begin
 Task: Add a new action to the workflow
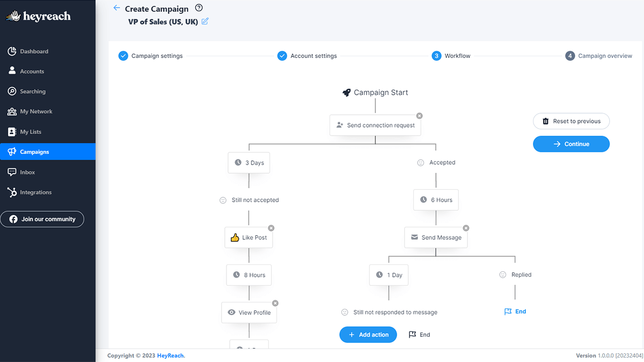368,334
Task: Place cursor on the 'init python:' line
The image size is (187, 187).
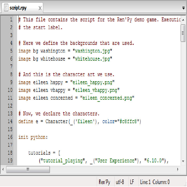Action: coord(33,137)
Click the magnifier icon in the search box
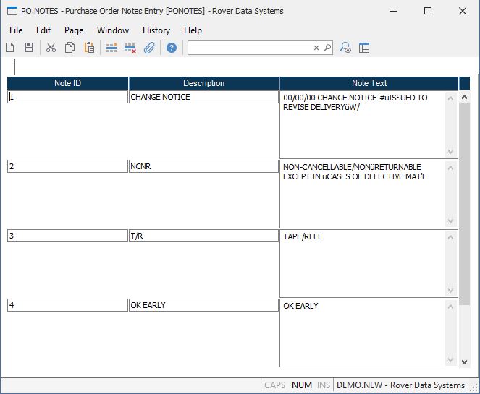This screenshot has height=394, width=480. point(327,48)
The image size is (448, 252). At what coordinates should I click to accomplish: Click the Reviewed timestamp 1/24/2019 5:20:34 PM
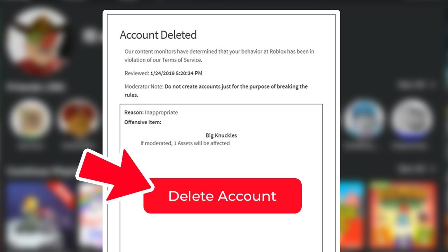[176, 73]
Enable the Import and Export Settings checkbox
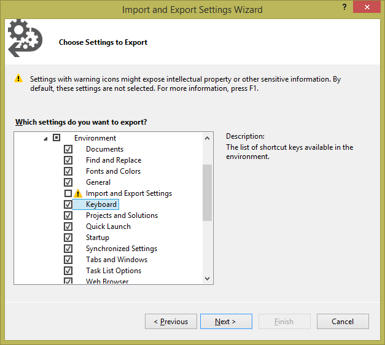Viewport: 385px width, 345px height. pos(68,193)
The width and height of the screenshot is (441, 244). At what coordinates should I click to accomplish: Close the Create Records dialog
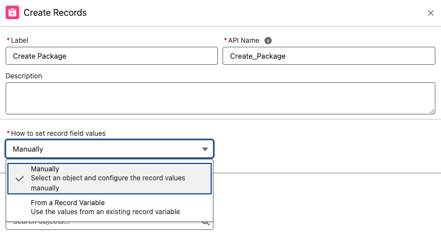coord(431,13)
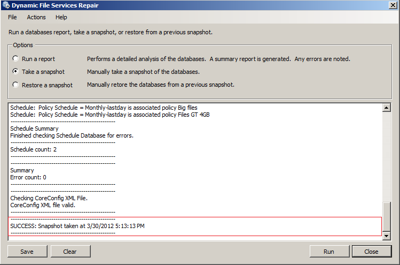
Task: Select the Restore a snapshot option
Action: (x=15, y=85)
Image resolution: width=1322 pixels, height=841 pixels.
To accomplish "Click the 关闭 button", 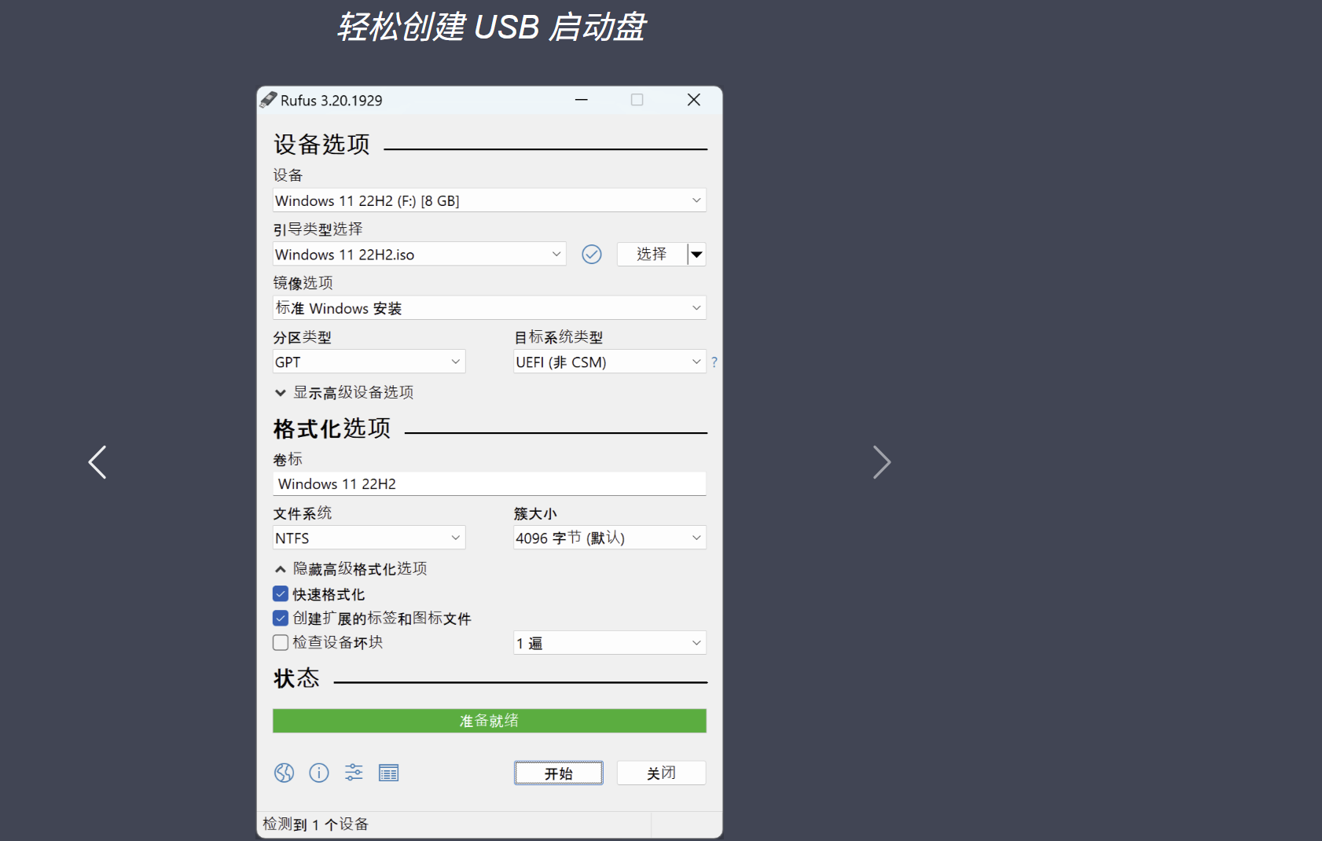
end
### PROBLEM REQUIREMENTS
Pick out each line of the records that contains the word "size", and copy those lines in full.

### COMPLETED EXERCISE
The image size is (187, 187).
The image size is (448, 252). At what coordinates should I click to accomplish: Click the Reviewed timestamp 1/24/2019 5:20:34 PM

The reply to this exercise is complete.